"Figueres in my Basement"

I made “Figueres in my Basement” today using Michael R. Bacon’s Interactive Poetry extension for Inform 7.

Note: Figueres is a town in Catalonia, not a misspelling of figures.

You can try it in your browser using Parchment: http://parchment.googlecode.com/svn/trunk/parchment.html?story=http%3A//mirror.ifarchive.org/if-archive/games/zcode/figueres.zblorb
or download the blorb-wrapped z-code file via the IFDB page: http://ifdb.tads.org/viewgame?id=oszryjtl33cwgivl.

Interesting. I like the tone. Some cool imagery at work, although it doesn’t seem to diverge as much as I expected when I replayed.

One thing I’d mention, although I suspect this is an issue with the poetry extension, is how typing a non-significant word from the text, (‘the’, for example) triggers the response “(That word is not part of the poem at all.)” Perhaps that could be worded a bit better.

Yes, that’s an issue with the extension (I reported it to the extension author soon after it was released, actually).

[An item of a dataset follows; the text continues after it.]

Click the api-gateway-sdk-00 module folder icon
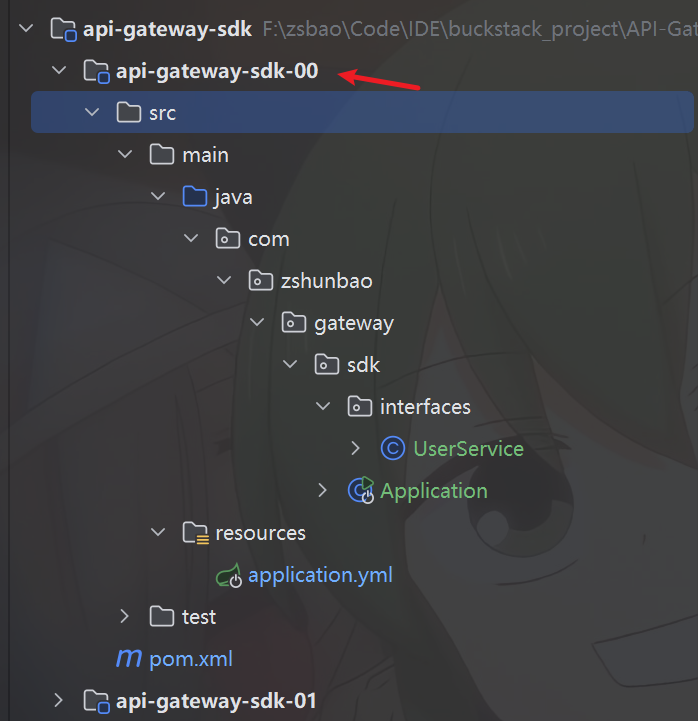The height and width of the screenshot is (721, 698). click(x=96, y=71)
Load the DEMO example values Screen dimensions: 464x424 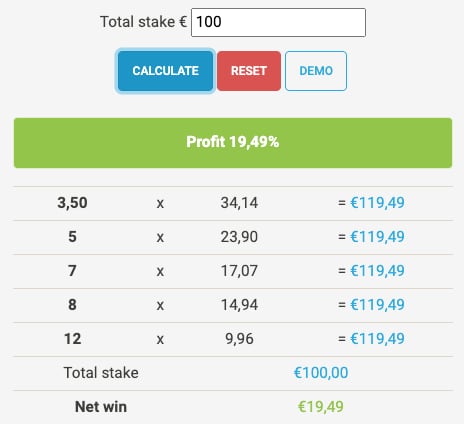coord(316,71)

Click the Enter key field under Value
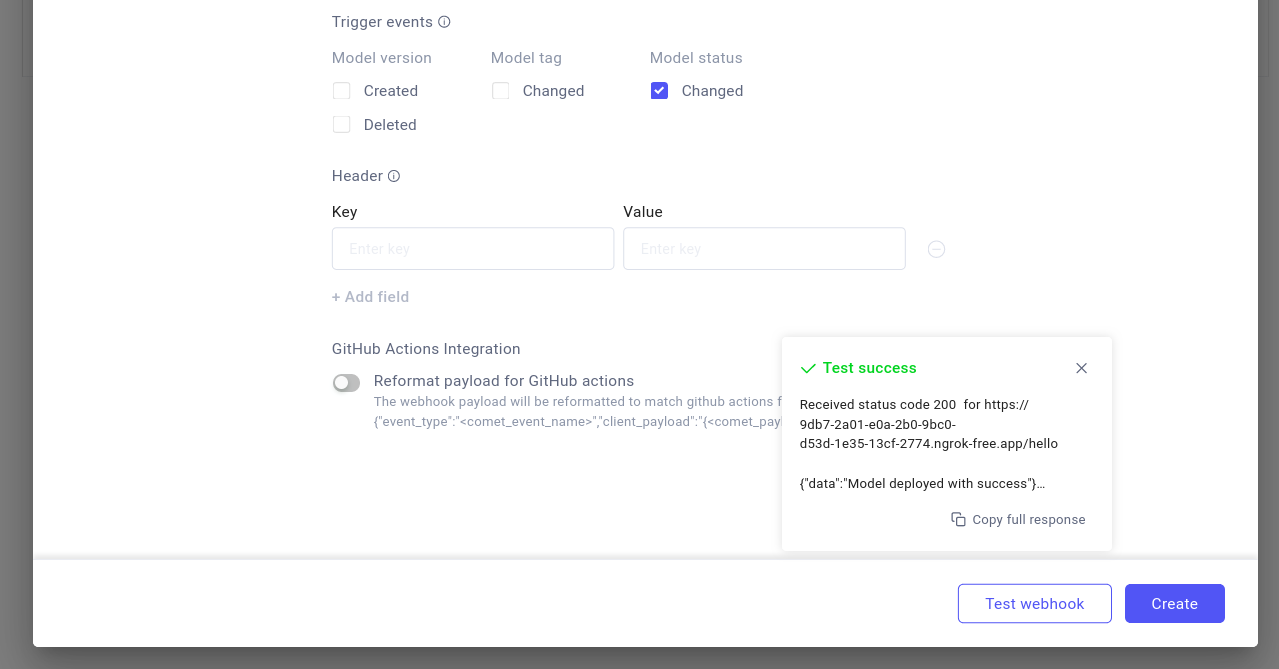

I remember looking at the source and thinking that it would be difficult for a user of the extension to fix without hacking the extension itself.

–Erik

I think I fall into the “interested in theory but not sure what to make of this one” category. But I may have the wrong interaction approach – I keep typing in words because I want to know more about them and the backstory they suggest, which doesn’t have quite the results I expect.

Hm.

The backstory they suggest is my personal life. Maybe I should have kept this thing to myself. I could explain what every line means to me, but that would mean telling my life story.

Well, if you want to know the bits of the backstory that aren’t so personal:
[rant]Figueres, Catalonia, was the hometown of Salvador Dalí, whose surreal paintings of distorted everyday objects came to mind when I saw a twisted old nail in my father’s basement (part of “one of three homes” I inhabit) and whose fantastic mustache I envy. Lately I was grinding some metal (something I’d never done before) in that basement, which provides about half of the inspiration for the second stanza.[/rant]

That helps somewhat – thanks.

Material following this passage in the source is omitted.